An Unlikely Interview with Kat Howard

Have you ever visited Station Island and the site known as St. Patrick’s Purgatory, which plays a central role in All of Our Past Places? If so, what was your experience going there? If not, do you plan to visit, and do you think your perception of the place will be colored by having written this story?

I’ve been to Ireland, but not to Station Island. I’d love to go — I’ve been fascinated by the place since I first learned about it, and I’m also very interested in pilgrimage sites and sacred places in general. I love the idea that there are places that connect us more closely to the numinous, where the act of going is in and of itself somehow special or sacred.

When you travel or visit a new area, are you the kind of person who likes to use a map (or GPS) to get to know the place, or do you prefer to explore and figure things out as you go along? Similarly, when it comes to fiction, do you outline, or do you start writing and find the story that way?

I am appallingly bad at navigation. I cannot read a map, and seem to have a particular talent for getting lost. So much so, that when I told people I was working on this story, there was this sort of shocked pause. Seriously, if we are ever going anywhere together, do not let me drive, even if we have a GPS.

Perhaps because I’m so bad at navigation, I also tend not to be an outliner.
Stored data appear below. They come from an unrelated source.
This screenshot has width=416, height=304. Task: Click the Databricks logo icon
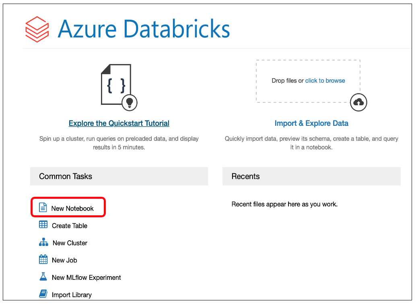pyautogui.click(x=37, y=29)

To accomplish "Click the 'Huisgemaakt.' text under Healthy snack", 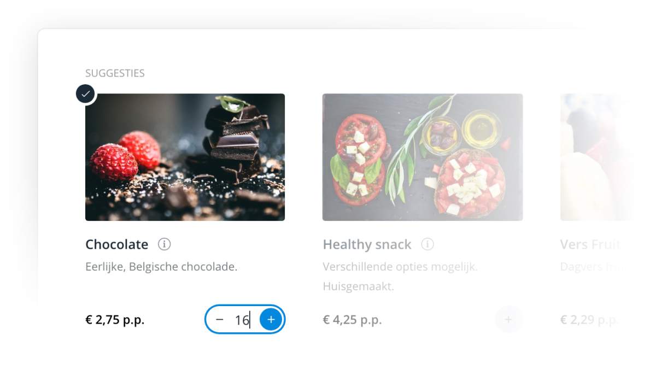I will [358, 286].
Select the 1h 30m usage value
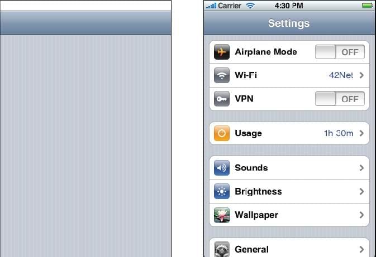 [x=339, y=133]
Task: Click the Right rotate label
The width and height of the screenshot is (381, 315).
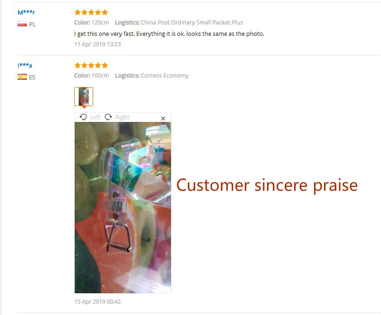Action: (122, 117)
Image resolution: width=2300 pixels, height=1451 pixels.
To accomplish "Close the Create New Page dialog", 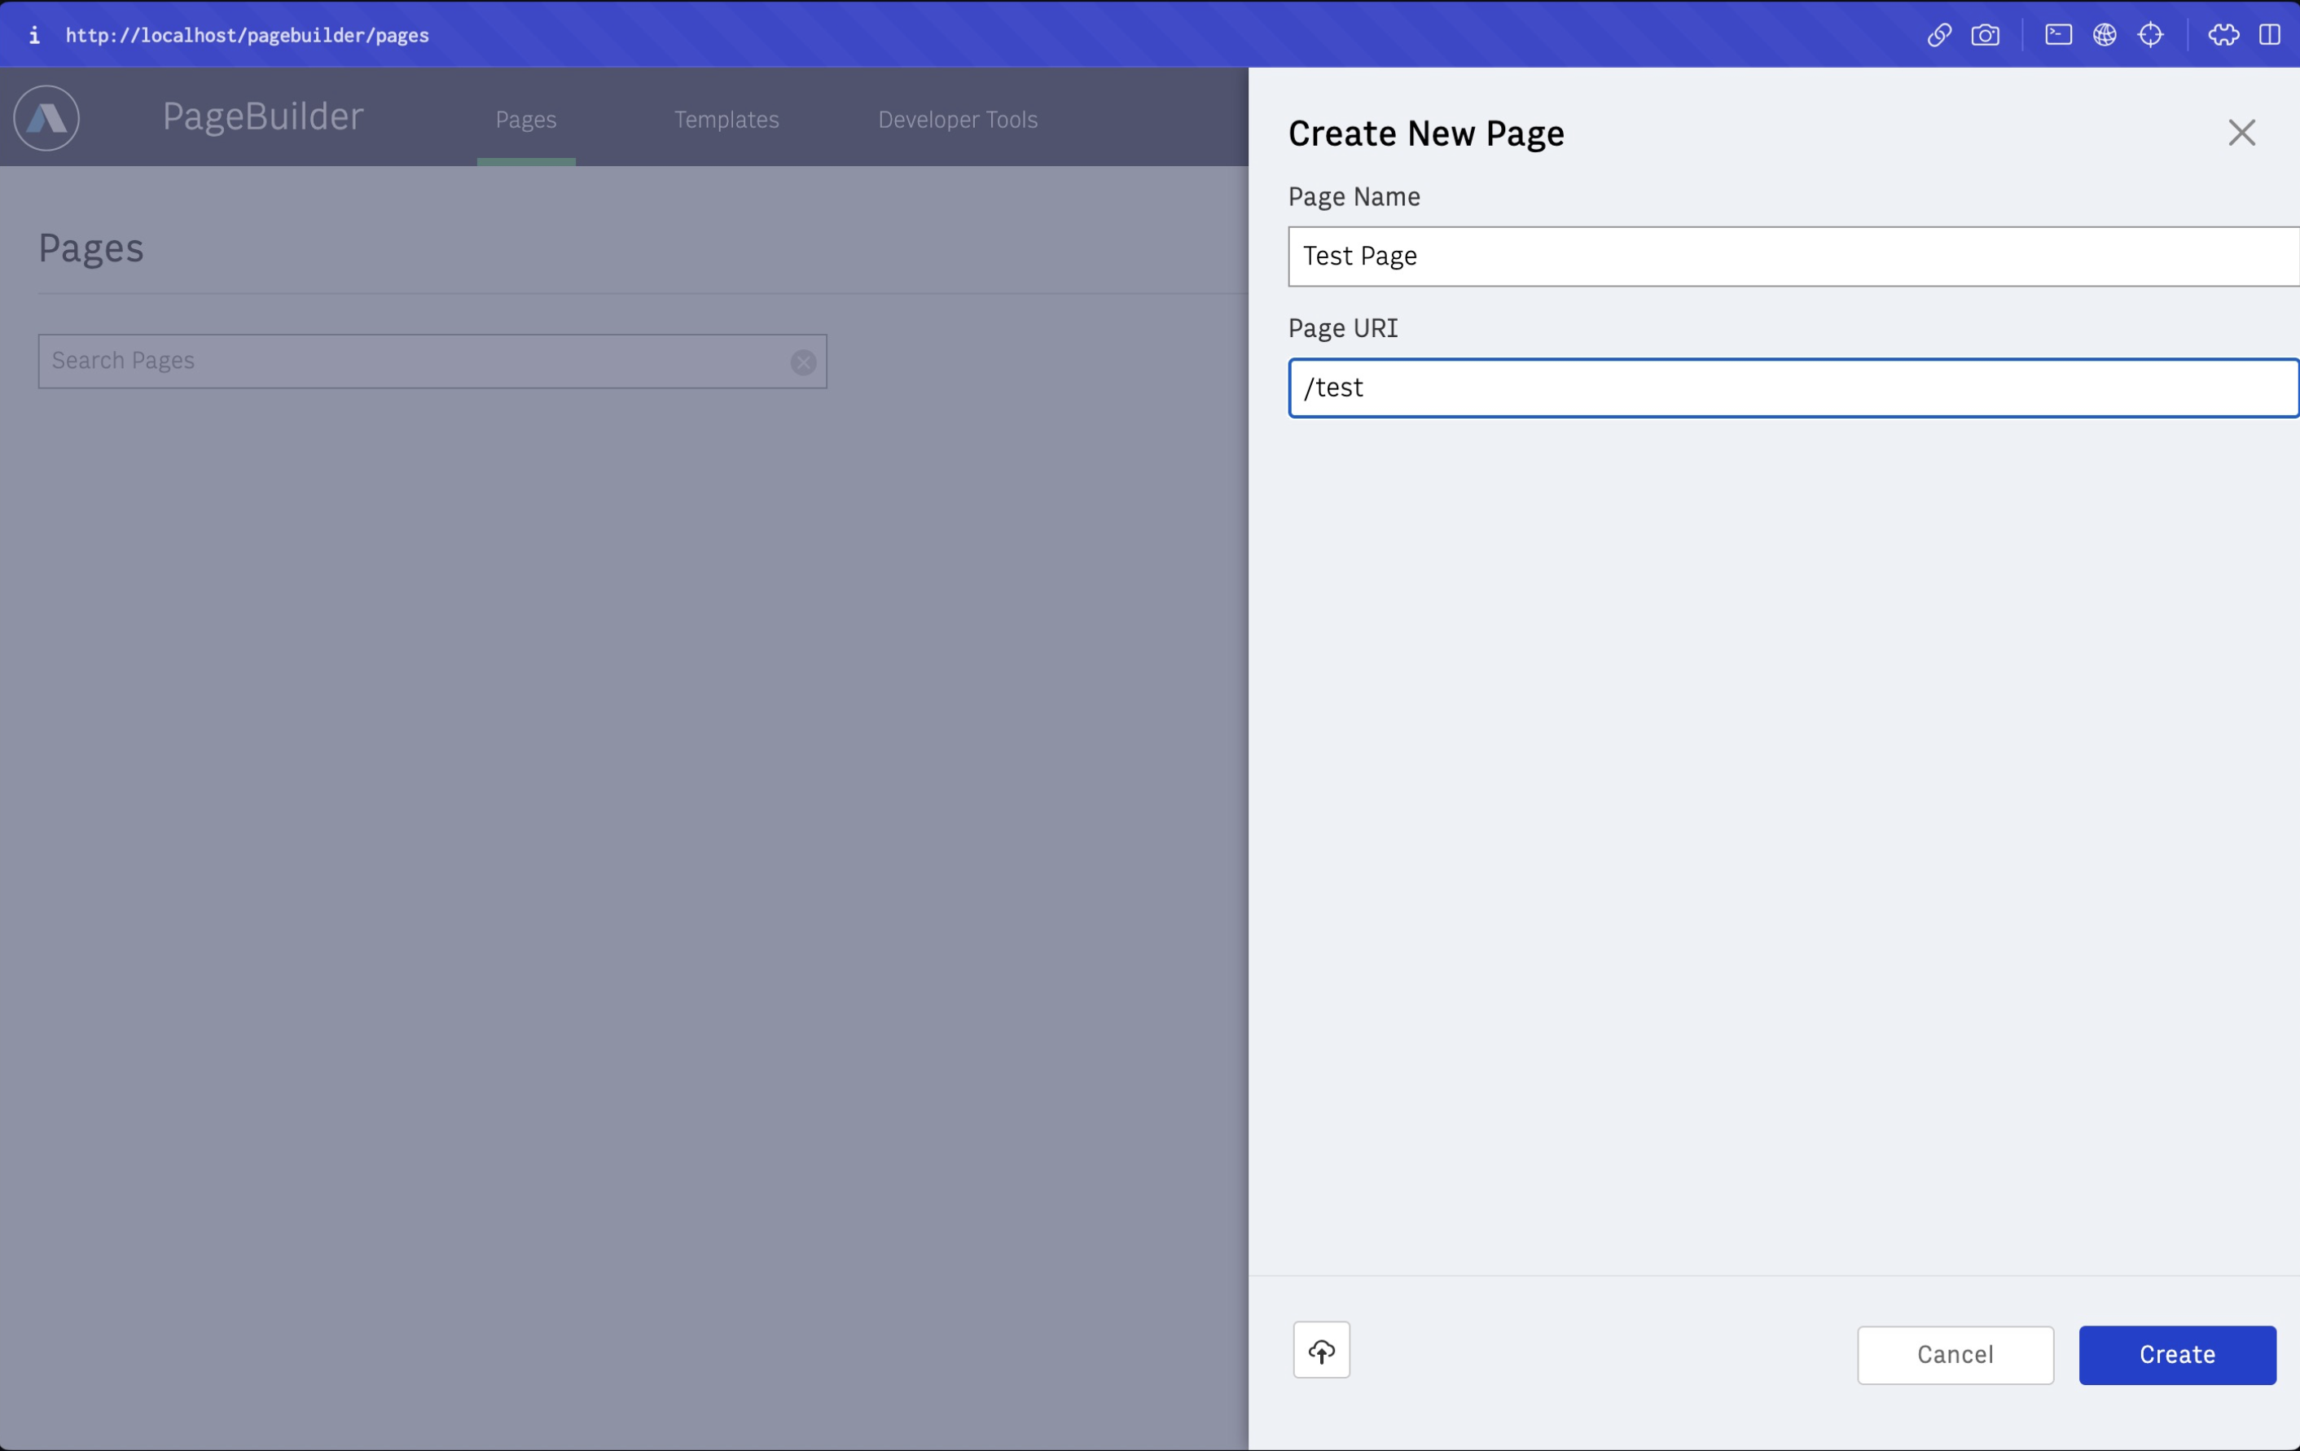I will pyautogui.click(x=2242, y=132).
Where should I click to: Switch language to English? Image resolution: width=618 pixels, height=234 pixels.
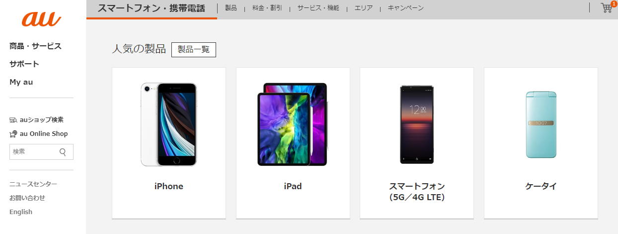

I write because I don’t know how the story ends, and I want to figure that out. Now, this is a technique that sometimes has its disadvantages -- I’ve had to do revisions where I started over from scratch, and for this story, I literally cut a draft apart and stapled it back together during a revision. I will also get to the end of a draft, especially of a longer project, and then reverse outline, to make sure that what I think happened in the story actually made it onto the page.

Authors are notorious for working strange jobs. Stephen King was a janitor and J.D. Salinger worked as the entertainment director on a luxury cruise line. What’s the weirdest job you’ve ever had, and did it inspire any stories or teach you anything you’ve used in your writing?

This isn’t weird so much as unusual. I’m a former competitive fencer, and I filled in as an assistant coach while a friend was on vacation. Not bad in and of itself, but it was for a beginning youth class, so a room full of ten-year-olds with swords, which is an interesting set of people to be in charge of. And yes, I’ve put fencing in my writing, most directly in “The Calendar of Saints,” which was published in Beneath Ceaseless Skies.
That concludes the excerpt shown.